Source document:
This is a complete waste of time. “We hired people Congress funded us for.” Fantastic. You can follow simple instructions. “We processed more claims with more people.” Wow. Blowing my socks away with more manpower = more production, except the story states there was a 57.2% increase in people, but “ VBA completed 1,060,778 claims, 33.2% greater than this point in FY23.”
I’m no math major and didn’t stay in a Holiday Inn Express last night, but shouldn’t a 57.2% increase in people also mean about a 57.2% increase in claims? Oh, wait. It’s VA math. Maybe we should be thankful it’s not a 10% DECREASE.
I’m sure this was directed by Dr. Aaron M. Lee, executive director, because his name is right up front. We have a sighting of Captain Brown Nose, probably so Mr Pat Myself On the Back can post it to LinkedIn, playing footsie with other people so he can get promoted or invited for some speaking engagement. Great leadership as well, not highlighting anyone below the senior executive level. That really speaks volumes to the work culture, which is not surprising. The story pulls a real sleight of hand showing VA is one of the best places to work (see https://bestplacestowork.org/rankings/detail/?c=VA00), with an engagement score of 68.4. But, entering in Veterans Benefits Administration shows their score is 67.3 and scored 264 out of 432 agencies (see https://bestplacestowork.org/rankings/detail/?c=VALA). Not hard math to figure out that’s in the bottom 40% of federal agencies, despite this glowing article proclaiming VBA’s greatness.

Set of tasks:
A) In the comment criticizing the Veterans Benefits Administration claims story, what engagement score and ranking does the commenter give for the Veterans Benefits Administration?
B) Write the next part of the comment criticizing the Veterans Benefits Administration claims story, starting after its final sentence.

Supplied material:

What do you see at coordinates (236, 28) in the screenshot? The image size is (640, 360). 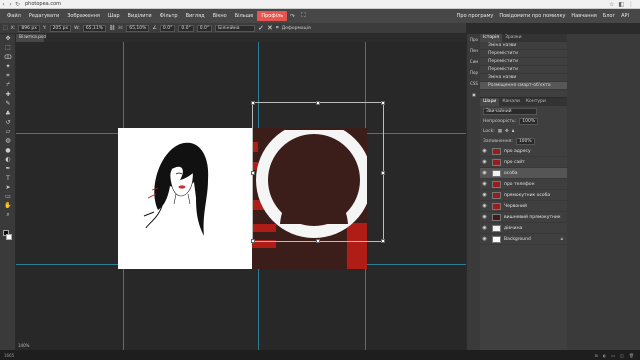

Responses per task:
A) An engagement score of 67.3, ranking 264 out of 432 agencies.

B)
Maybe instead of churning this garbage out, the authors should ask a pretty simple question: “How does this story help an average veteran?” We veterans know it doesn’t, although I’m sure you will provide a lame attempt at rationalizing the thousands of dollars in man hours it took for the writing and approval of a story that will get a few hundred views from VBA staff and Dr Lee’s LinkedIn post.
I would absolutely love to see a cost-benefit analysis on producing this drivel. Maybe Congress should step in and write a bill that says any story like this that does not receive at least 1% viewership should lead to a cut in funding for whatever office decided this hair brained idea was worthwhile.